Aufgabenstellung:
a: Oberhalb welcher Frequenz liegen laut dem Textauszug über Mess- und Prüftechnik für 6G die SubTHz-Bänder?
b: Erweitern Sie den Textauszug über Mess- und Prüftechnik für 6G im Anschluss an seinen letzten Satz.

Mess- und Prüftechnik für 6G: Auf dem IEEE 6G Summit in Dresden diskutierten Experten aus Forschung und Industrie über den künftigen Mobilfunkstandard 6G.
Mess- und Prüftechnik für 6G: Auf dem IEEE 6G Summit in Dresden diskutierten Experten aus Forschung und Industrie über den künftigen Mobilfunkstandard 6G.
(Bild: Gerd Altmann / Pixabay)

Das Wissen zu den Themen 5G und 6G bündeln: Das war das Ziel des IEEE 6G Summit in Dresden Anfang Mai. Mit dem branchenübergreifenden Wissen haben sich die Teilnehmer aus Forschung und Industrie über den Einsatz von 5G und perspektivisch zu 6G informiert. Im Anschluss an die Konferenz sprach die ELEKTRONIKPRAXIS mit Thomas Benjamin von NI. Benjamin ist CTO und Executive Vice President des Technologieunternehmens.

Herr Benjamin, wie unterscheidet sich das Testen von Komponenten für 6G von dem für 5G und wie muss die Hardware an die Millimeterwellen-Frequenzen angepasst werden?

„Für den künftigen 6G-Standard ist neue und bessere Mess- und Prüftechnik notwendig“, sagt Thomas Benjamin von NI.
„Für den künftigen 6G-Standard ist neue und bessere Mess- und Prüftechnik notwendig“, sagt Thomas Benjamin von NI.
(Bild: Jason Griego / NI)

Die 6G-Spezifikation wird erst in einigen Jahren ratifiziert werden. Schaut man sich an, wo wichtige Forschungsarbeiten stattfinden, kann man erahnen, welche Technologien Teil des 6G-Standards werden könnten. Für viele dieser Technologien werden keine Änderungen an den Tests erforderlich sein, aber für einige könnte dies der Fall sein: Da ist zum einen der SubTHz-Bereich. Mit dem 5G-Standard wurde die Möglichkeit der Kommunikation mit Millimeterwellen eingeführt. Der 6G-Standard erweitert diese Möglichkeiten auf Frequenzen oberhalb von 100 GHz, die auch als SubTHz-Bänder bezeichnet werden.

Diese sogenannten SubTHz-Bänder liegen zwischen den heute für die drahtlose Kommunikation genutzten Frequenzbändern und den optischen Frequenzen und weisen Eigenschaften beider Frequenzbänder auf. Für die genaue Messung von Signalen in diesem Frequenzbereich müssen daher neue Messgeräte entwickelt werden. Auf der anderen Seite geht es um eingebettete künstliche Intelligenz/maschinelles Lernen. Mit der Integration von KI in Teile des Network Stacks wird das Testen von 6G wesentlich komplexer. Der Test von KI unterscheidet sich vom Testen von Komponenten mit bekannten Funktionen. Getestet wird, wie sich die KI verhält, wenn sie unter den unendlich variablen Bedingungen der realen Welt eingesetzt wird. Um die Zuverlässigkeit der eingebetteten KI zu überprüfen, gibt es zwei wesentliche Faktoren:

Daten: Zunächst benötigen Sie genügend Trainings- und Validierungsdaten in ausreichender Menge und Qualität. Denn bei KI-basierten Systemen sind die Daten der Algorithmus. Ohne eine ausreichende Qualität und Quantität von Trainings- und Validierungsdaten, die auf Szenarien basieren, haben sie weder einen Algorithmus noch ein Design.

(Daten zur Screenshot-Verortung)
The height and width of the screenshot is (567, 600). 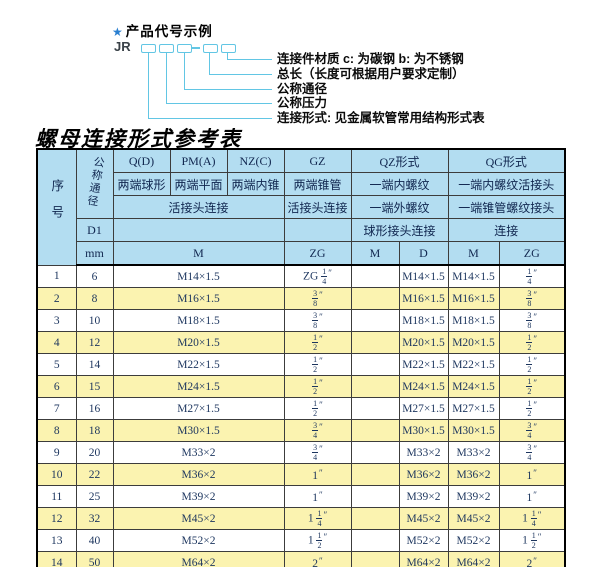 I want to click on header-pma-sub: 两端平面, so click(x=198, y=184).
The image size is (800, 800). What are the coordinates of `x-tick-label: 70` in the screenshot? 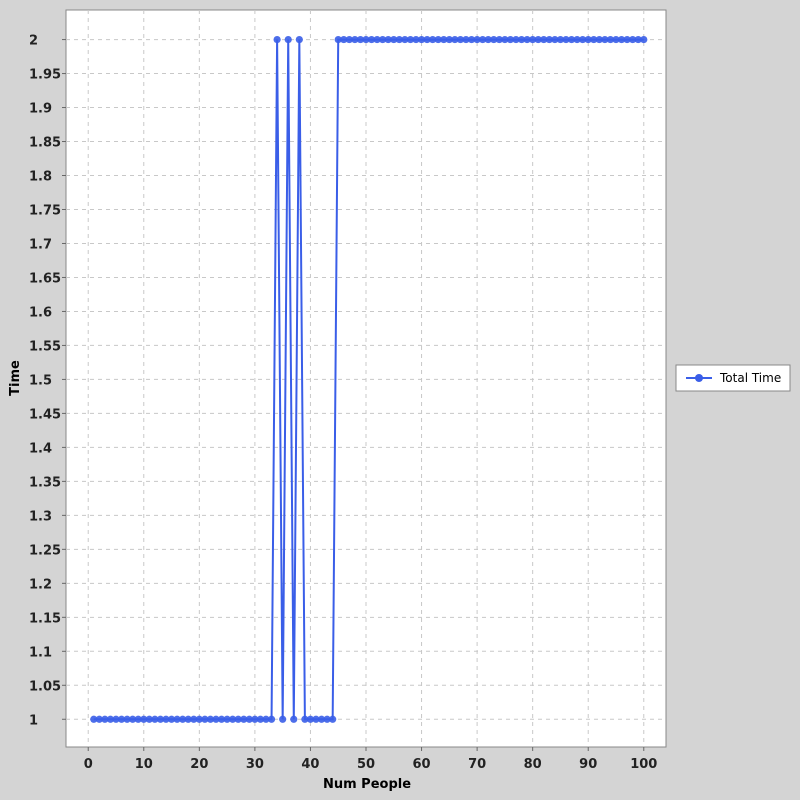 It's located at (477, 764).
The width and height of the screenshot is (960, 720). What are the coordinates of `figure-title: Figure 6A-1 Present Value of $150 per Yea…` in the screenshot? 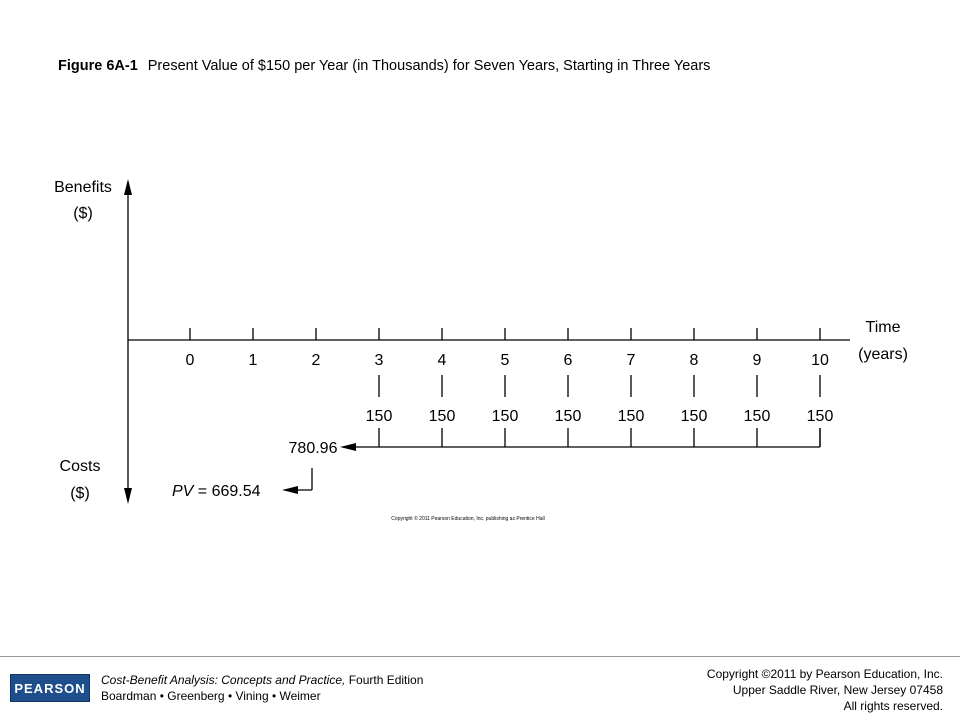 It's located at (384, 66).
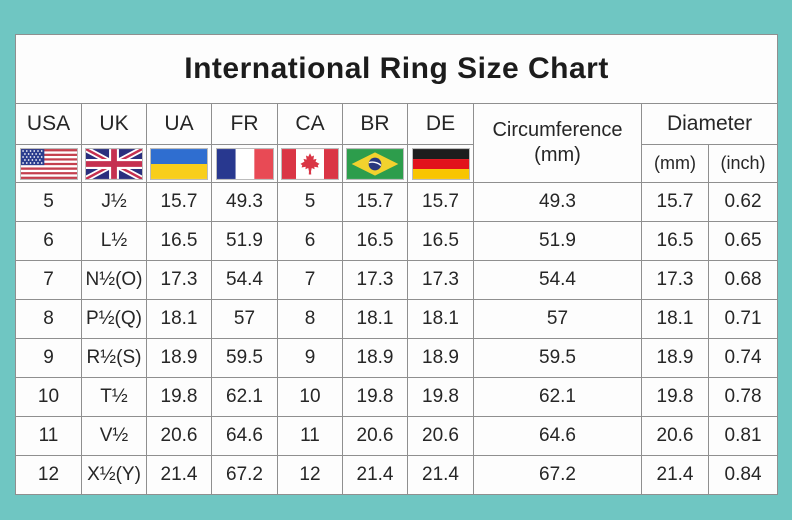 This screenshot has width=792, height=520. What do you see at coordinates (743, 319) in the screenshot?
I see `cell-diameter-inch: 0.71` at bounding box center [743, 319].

Antworten je Aufgabe:
a: Oberhalb von 100 GHz.

b:
Infolgedessen sind die Daten jetzt viel wichtiger und sensibler. Sie benötigen neue Methoden zur Organisation, Verwaltung, Kennzeichnung und Vorverarbeitung dieser Daten, um Ergebnisse zu erzielen.

Test auf Systemebene: Zweitens braucht man ein Testsystem, das die Bedingungen, denen der Prüfling im Einsatz ausgesetzt ist, vollständig emulieren kann, so dass man unter den sicheren Bedingungen des Labors angemessene Tests unter realen Bedingungen erfolgen kann. Da drahtlose Systeme zunehmend auf KI/ML-Algorithmen basieren, müssen diese Systeme auch unter einer unendlichen Anzahl von Szenarien funktionieren, die sie im Einsatz durchlaufen könnten. Anstelle der traditionellen Stimulus-Response-basierten Tests müssen wir daher umdenken: Welche Szenarien müssen wir testen?

Der Entwurfsprozess für die Entwicklung solch komplexer Systeme erfordert eine viel engere Integration von Entwurf und Test. Verglichen mit dem traditionellen Modell, bei dem ein physischer Prototyp gebaut, getestet und dann die Entwurfsschleife wiederholt wird, bis ein Produkt zur Auslieferung an den Kunden bereit ist, führen die Unternehmen den Entwurf und das Testen dieser fortschrittlicheren Systeme zunehmend in einer softwarebasierten virtuellen Welt durch, in der Kosten und Geschwindigkeit verbessert werden. Dazu gehören Software-in-the-Loop-, Model-in-the-Loop- und Hardware-in-the-Loop-Tests auf der Grundlage realer Szenarien.

Wie lautet Ihr Fazit zum künftigen 6G-Standard für Mess- und Prüftechnik?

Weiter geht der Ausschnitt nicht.